Patellar instability - what can this be related to?

-what can predispose to this?

A

Dislocation and subluxation of the patella is most common in adolescence and may be related to trauma with a tear in the medial patellofemoral ligament and may be predisposed to by ligamentous laxity and varitions in bony anatomy (shallow femoral trochlea, valgus, hip anteversion).

74
Q

What is the treatment of disolocation of the patellar?

-what is the natural history of patellar dislocation

A

Dislocations may cause osteochondral fracture with a fragment of hyaline cartilage with or without subchondral bone breaking off. Small fragments may need retrieved by arthroscopic surgery whilst larger fargments may be fixed.

20% of first time dislocations go on to have a second episode of dislocation and 10% have multiple dislocations. Many patients “stabilize” as they grow older and physiotherapy may help. Recurrent dislocation may require surgery to correct any bony predisposition or to reconstruct the medial patellofemoral ligament.

75
Q

What is osteochondritis dissecans? which is the most common joint affected? when does this occur?

A

This is an osteochondritis where a fragment of hyaline cartilage with variable amount of bone fragments and breaks off the surface of the joint.

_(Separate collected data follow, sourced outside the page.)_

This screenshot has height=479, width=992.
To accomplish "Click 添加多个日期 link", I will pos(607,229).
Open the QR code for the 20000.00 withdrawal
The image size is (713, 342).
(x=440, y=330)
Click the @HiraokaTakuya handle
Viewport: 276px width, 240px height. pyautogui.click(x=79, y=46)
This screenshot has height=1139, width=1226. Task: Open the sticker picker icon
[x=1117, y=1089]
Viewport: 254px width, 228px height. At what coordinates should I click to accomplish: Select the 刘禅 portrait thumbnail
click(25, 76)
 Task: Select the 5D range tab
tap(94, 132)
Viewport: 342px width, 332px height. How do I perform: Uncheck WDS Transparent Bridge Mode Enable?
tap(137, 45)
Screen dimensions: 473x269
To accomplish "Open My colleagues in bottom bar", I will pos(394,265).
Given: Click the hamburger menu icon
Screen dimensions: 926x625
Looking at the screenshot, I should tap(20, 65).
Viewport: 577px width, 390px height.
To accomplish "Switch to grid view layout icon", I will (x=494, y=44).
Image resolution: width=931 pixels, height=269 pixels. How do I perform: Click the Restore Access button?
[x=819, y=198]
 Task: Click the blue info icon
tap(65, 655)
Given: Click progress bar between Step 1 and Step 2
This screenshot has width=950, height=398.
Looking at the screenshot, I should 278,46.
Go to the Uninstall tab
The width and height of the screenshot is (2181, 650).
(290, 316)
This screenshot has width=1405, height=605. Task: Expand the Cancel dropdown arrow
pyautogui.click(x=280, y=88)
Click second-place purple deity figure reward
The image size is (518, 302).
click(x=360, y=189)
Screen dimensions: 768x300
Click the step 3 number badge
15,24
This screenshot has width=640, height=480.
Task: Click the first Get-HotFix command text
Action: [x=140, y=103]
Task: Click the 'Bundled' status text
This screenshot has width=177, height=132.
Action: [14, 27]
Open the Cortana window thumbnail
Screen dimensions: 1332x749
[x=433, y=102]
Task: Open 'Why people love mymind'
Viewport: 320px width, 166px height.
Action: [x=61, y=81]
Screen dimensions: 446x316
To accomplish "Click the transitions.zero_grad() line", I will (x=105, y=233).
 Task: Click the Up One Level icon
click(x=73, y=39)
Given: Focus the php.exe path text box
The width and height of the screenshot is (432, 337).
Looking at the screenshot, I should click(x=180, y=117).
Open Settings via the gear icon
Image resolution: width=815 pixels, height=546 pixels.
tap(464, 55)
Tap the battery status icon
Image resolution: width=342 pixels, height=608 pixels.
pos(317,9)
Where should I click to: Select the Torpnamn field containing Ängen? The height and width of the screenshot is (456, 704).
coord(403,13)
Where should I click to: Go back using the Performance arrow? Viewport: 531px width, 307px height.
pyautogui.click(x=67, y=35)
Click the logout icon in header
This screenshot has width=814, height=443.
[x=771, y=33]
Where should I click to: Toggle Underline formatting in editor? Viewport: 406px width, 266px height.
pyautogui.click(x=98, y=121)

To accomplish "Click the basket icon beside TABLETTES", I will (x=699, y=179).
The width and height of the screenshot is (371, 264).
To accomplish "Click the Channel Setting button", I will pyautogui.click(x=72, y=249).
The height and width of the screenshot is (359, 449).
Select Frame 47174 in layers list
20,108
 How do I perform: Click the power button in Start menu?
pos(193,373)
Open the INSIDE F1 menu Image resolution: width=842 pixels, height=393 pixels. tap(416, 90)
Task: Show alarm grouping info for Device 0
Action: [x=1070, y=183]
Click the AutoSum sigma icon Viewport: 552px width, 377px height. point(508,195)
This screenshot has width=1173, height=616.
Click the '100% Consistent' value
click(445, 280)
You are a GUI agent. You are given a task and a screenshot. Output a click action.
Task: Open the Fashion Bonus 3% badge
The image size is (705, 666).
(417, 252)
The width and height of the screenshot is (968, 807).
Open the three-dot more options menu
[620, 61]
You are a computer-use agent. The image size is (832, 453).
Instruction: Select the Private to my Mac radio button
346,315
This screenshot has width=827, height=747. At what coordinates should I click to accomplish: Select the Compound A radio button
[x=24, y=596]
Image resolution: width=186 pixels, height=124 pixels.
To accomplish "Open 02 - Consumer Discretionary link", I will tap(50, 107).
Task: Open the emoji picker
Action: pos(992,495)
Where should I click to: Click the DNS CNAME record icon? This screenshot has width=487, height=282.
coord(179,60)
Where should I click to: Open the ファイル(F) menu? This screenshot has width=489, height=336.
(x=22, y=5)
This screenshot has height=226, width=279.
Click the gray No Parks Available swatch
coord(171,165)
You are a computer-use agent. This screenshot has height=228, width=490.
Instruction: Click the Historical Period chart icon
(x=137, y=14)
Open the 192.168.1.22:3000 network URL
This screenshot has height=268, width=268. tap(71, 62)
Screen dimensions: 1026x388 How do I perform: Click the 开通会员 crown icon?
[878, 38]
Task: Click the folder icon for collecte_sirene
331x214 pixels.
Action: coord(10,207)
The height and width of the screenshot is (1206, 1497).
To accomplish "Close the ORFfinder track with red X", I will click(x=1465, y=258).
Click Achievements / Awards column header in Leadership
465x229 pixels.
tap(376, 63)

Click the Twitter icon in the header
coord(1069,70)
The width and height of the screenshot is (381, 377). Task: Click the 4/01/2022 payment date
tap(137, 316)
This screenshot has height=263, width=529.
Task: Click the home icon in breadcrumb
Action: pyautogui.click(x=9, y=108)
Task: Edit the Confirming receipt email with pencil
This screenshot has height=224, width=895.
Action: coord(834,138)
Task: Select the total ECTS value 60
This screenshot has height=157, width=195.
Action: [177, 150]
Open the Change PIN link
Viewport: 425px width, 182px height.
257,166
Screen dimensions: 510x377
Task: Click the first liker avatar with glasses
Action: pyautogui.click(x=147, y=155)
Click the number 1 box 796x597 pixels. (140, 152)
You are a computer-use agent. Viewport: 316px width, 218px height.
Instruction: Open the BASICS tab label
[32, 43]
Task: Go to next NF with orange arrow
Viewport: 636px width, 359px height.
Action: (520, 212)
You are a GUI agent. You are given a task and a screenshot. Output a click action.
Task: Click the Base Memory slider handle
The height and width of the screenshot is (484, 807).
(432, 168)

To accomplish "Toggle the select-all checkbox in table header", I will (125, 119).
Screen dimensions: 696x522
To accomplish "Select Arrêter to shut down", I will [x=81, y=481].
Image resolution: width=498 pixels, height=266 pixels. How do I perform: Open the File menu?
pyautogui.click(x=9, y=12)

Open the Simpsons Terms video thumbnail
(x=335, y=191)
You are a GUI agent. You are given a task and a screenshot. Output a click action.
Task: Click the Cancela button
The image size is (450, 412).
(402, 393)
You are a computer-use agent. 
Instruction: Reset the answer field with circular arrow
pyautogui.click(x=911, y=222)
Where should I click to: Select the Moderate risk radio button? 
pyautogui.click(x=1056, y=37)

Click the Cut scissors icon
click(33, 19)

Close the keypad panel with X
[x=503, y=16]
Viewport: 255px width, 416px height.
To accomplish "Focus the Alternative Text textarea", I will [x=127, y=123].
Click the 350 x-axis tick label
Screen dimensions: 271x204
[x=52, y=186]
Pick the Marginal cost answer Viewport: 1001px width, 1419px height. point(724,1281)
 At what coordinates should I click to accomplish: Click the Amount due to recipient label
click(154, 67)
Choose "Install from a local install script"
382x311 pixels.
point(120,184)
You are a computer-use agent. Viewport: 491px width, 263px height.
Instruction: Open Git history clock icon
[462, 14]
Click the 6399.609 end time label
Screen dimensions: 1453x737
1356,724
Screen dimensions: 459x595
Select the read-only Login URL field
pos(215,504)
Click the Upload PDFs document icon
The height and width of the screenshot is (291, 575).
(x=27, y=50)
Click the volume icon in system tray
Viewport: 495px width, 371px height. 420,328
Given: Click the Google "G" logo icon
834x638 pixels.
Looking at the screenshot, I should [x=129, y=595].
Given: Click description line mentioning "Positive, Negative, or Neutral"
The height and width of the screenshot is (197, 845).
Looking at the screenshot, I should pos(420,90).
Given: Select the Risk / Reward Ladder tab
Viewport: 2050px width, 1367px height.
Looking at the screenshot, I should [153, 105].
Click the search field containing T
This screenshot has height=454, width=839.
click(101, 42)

  • The knee is the most common joint affected with the medial femoral condyle the most common site.
  • The condition usually occurs in adolescence but can occur later in adulthood.
76
Q

What is the presentation of osteochondritis dissecans?

A

Patients present with poorly localized pain, effusion and occasionally locking. Defects can be difficult to see on standard xrays and may require special views or MRI to diagnose. A quarter of cases are bilateral.

77
Q

What can osteochondritis dissecans lead to?

A

OCD can result in loose bodies within the knee joint and a “pothole” on the surface which predisposes to osteoarthritis. Lesions which are at risk of breaking off (with fluid signal behind them on MRI) may be fixed and loose fragments may require removal.

78
Q

What is talipes equinovarus?

A

clubfoot

  • congenital deformity of the foot affecting 1 in 800 births and is due to in utero abnormal alignment of the joints between the talus, calcaneus and navicular.
  • Around 50% of cases are bilateral.
79
Q

What does club foot result in?

A

The abnormal alignment of these joints results in contractures of the soft tissues (ligaments, capsule & tendons) resulting in a deformity consisting of ankle equinus (plantarflexion), supination of the forefoot and varus alignment of the forefoot which are not immediately correctable

80
Q

What are the risk factors for clubfoot?

A

Boys are twice as commonly affected than girls, there may be a genetic link with a positive family history and it is more common in breech presentation. Oligohydramnios (low amniotic fluid content) is another risk factor and it is occasionally part of another skeletal dysplasia.

81
Q

How is clubfoot treated?

A

early splintage and diagnosis is usually obvious however delayed presentations (uncommon in modern healthcare systems) can result in fixed deformity with the child walking on the outside of their foot. Late deformity is very difficult to correct and requires extensive surgery (soft tissue +/‐ bony procedures) with less satisfactory results. Surgery may also be required for cases resistant to splintage.

82
Q

What is the splintage technique for clubfoot?

A

The technique of splintage, known as the Ponseti technique, is commenced as soon as possible after birth and the deformities are corrected progressively in stages and held in plaster casts with 5 or 6 weekly cast changes. 80% of children require a tenotomy of the Achilles tendon (a minor procedure) to maintain full correction. Once full correction is achieved the child is then placed in a brace consisting of boots attached to a bar which is worn 23 hours a day for 3 months and used during sleep until the age of 3 to 4 to try to prevent recurrence.